Roshikami Obushi respondeu - Devemos voltar e ir pelo outro caminho.
O segundo em comando lhe falou outra vez - Seria melhor então dizermos que vir até aqui foi necessário, ou que tu terias vindo por este caminho porque queria provar para seus comandantes que estavam errados?
Roshikami Obushi disse - Nada disso. Diga-lhes a verdade, que me enganei. Se mentiras me acompanharem, o que de bom eu poderia oferecer de verdade a meu povo? É melhor corrigir tarde, do que nunca.

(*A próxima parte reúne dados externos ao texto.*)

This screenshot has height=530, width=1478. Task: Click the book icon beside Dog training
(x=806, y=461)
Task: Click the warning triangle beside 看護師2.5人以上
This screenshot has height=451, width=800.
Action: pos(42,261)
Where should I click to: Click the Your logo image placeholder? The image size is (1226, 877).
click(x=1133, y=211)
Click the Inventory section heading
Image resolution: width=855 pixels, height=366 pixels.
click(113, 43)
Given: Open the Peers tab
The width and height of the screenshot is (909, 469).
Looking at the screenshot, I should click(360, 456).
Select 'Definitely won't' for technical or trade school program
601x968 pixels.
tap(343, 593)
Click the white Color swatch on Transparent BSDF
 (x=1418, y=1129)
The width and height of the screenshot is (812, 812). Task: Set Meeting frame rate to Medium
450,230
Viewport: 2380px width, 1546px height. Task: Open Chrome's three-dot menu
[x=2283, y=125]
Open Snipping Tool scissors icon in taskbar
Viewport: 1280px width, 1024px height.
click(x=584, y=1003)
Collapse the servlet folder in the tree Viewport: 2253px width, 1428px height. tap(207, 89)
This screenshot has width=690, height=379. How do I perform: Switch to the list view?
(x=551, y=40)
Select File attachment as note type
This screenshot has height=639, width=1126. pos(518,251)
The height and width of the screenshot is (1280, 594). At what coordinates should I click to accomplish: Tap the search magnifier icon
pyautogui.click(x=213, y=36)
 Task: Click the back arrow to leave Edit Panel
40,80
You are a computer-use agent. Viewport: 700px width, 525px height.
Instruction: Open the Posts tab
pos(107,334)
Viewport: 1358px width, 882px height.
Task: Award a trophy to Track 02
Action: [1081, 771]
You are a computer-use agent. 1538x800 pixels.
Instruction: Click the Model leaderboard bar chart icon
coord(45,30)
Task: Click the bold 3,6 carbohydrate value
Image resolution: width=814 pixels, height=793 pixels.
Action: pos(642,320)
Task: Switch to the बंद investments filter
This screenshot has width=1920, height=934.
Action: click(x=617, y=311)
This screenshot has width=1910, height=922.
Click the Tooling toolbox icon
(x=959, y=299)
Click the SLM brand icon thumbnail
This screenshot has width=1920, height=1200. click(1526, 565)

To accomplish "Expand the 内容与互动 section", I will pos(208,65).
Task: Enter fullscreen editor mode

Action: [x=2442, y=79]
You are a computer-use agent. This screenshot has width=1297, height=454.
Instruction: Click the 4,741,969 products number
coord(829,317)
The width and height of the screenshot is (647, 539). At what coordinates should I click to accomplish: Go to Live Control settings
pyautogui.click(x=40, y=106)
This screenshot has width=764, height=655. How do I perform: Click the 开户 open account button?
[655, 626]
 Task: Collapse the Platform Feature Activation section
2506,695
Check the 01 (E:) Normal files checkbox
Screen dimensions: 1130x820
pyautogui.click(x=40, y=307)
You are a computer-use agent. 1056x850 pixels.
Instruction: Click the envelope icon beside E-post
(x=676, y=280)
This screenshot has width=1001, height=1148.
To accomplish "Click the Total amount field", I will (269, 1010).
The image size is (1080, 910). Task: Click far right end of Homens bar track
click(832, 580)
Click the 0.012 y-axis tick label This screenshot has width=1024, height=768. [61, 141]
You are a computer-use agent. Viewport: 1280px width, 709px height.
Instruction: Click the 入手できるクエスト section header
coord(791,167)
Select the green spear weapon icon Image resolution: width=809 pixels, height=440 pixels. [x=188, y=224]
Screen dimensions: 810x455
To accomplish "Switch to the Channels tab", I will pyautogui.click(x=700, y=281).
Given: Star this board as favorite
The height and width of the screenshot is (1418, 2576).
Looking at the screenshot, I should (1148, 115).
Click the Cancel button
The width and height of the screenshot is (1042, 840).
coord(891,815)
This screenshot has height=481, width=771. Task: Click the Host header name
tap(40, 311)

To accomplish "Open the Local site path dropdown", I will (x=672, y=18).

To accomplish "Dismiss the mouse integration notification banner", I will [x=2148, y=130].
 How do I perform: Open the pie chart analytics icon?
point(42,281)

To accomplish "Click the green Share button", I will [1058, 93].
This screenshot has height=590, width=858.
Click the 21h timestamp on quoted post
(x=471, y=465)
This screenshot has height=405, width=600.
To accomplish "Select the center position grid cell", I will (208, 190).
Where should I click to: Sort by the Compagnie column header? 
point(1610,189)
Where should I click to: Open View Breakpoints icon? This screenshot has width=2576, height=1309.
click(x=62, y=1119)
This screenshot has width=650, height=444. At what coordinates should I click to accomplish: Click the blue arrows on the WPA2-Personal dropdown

Roshikami Obushi e o adversário
Quando o mestre samurai Roshikami Obushi era
jovem, começou a praticar golpes no tronco de uma árvore, também jovem, mas
resistente. Todos os dias ele a golpeava com os punhos, canelas, e de toda
maneira com o objetivo de derruba-la. Ele batia até que sangue saísse de seu
corpo, porem, a árvore não cedia. Três anos se passaram e a árvore ainda estava
agüentando firme. Então, Roshikami Obushi golpeou outra árvore do mesmo tipo que
estava ali do lado, e no primeiro golpe ela se quebrou. Assim, Roshikami Obushi
percebeu que aquela árvore que ele tinha tentado derrubar por tanto tempo, do
mesmo modo que ele, cresceu mais forte do que as outras. E o mestre entendeu
que a força do seu adversário jamais deve ser subestimada.